● **Task prompt**
Return the lines from the start of the data through the line with "[Papillon plume rose". Include both of those lines and no others.

---

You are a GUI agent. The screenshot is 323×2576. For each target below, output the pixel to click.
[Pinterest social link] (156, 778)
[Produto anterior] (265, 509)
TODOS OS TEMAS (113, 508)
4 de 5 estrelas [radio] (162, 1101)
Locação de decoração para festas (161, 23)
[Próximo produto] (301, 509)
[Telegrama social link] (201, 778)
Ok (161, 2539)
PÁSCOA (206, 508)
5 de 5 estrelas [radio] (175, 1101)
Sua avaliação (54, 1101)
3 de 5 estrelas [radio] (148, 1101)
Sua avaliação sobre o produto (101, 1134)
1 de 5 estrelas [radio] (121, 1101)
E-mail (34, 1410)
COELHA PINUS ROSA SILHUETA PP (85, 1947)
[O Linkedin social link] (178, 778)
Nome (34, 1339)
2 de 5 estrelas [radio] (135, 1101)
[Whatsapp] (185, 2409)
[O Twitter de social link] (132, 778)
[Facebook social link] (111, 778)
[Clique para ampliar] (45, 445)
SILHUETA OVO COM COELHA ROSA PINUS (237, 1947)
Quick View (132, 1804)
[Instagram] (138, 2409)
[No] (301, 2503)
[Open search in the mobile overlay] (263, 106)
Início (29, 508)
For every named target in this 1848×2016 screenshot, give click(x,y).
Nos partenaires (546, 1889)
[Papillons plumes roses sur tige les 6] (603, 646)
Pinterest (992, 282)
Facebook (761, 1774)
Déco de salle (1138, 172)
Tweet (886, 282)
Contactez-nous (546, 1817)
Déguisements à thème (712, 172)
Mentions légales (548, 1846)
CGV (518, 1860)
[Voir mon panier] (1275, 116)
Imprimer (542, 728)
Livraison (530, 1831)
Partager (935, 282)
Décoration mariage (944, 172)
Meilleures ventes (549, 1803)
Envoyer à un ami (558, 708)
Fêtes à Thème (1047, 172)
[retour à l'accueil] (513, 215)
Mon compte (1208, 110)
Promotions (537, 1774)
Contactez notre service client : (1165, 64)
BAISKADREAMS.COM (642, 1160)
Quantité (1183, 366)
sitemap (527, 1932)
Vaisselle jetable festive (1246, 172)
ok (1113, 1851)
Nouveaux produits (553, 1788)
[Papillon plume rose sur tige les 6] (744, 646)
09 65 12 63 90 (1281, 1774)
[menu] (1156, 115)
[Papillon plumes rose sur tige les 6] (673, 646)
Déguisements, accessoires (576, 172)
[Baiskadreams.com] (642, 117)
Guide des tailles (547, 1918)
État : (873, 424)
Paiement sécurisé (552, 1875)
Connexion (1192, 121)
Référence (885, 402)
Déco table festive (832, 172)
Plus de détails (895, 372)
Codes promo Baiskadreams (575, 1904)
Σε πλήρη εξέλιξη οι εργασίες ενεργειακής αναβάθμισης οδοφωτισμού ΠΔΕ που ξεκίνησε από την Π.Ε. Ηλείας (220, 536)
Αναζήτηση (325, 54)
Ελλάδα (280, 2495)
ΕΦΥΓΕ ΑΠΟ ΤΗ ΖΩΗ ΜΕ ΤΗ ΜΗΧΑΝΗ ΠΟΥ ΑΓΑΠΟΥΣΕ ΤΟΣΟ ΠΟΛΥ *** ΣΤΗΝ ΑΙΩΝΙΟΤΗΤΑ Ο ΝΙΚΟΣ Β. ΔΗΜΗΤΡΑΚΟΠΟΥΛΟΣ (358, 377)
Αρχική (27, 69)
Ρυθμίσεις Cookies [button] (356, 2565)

---

● **Output below**
You are a GUI agent. The screenshot is 323×2576. For each target below, output the pixel to click.
[Pinterest social link] (156, 778)
[Produto anterior] (265, 509)
TODOS OS TEMAS (113, 508)
4 de 5 estrelas [radio] (162, 1101)
Locação de decoração para festas (161, 23)
[Próximo produto] (301, 509)
[Telegrama social link] (201, 778)
Ok (161, 2539)
PÁSCOA (206, 508)
5 de 5 estrelas [radio] (175, 1101)
Sua avaliação (54, 1101)
3 de 5 estrelas [radio] (148, 1101)
Sua avaliação sobre o produto (101, 1134)
1 de 5 estrelas [radio] (121, 1101)
E-mail (34, 1410)
COELHA PINUS ROSA SILHUETA PP (85, 1947)
[O Linkedin social link] (178, 778)
Nome (34, 1339)
2 de 5 estrelas [radio] (135, 1101)
[Whatsapp] (185, 2409)
[O Twitter de social link] (132, 778)
[Facebook social link] (111, 778)
[Clique para ampliar] (45, 445)
SILHUETA OVO COM COELHA ROSA PINUS (237, 1947)
Quick View (132, 1804)
[Instagram] (138, 2409)
[No] (301, 2503)
[Open search in the mobile overlay] (263, 106)
Início (29, 508)
For every named target in this 1848×2016 screenshot, give click(x,y).
Nos partenaires (546, 1889)
[Papillons plumes roses sur tige les 6] (603, 646)
Pinterest (992, 282)
Facebook (761, 1774)
Déco de salle (1138, 172)
Tweet (886, 282)
Contactez-nous (546, 1817)
Déguisements à thème (712, 172)
Mentions légales (548, 1846)
CGV (518, 1860)
[Voir mon panier] (1275, 116)
Imprimer (542, 728)
Livraison (530, 1831)
Partager (935, 282)
Décoration mariage (944, 172)
Meilleures ventes (549, 1803)
Envoyer à un ami (558, 708)
Fêtes à Thème (1047, 172)
[retour à l'accueil] (513, 215)
Mon compte (1208, 110)
Promotions (537, 1774)
Contactez notre service client : (1165, 64)
BAISKADREAMS.COM (642, 1160)
Quantité (1183, 366)
sitemap (527, 1932)
Vaisselle jetable festive (1246, 172)
ok (1113, 1851)
Nouveaux produits (553, 1788)
[Papillon plume rose sur tige les 6] (744, 646)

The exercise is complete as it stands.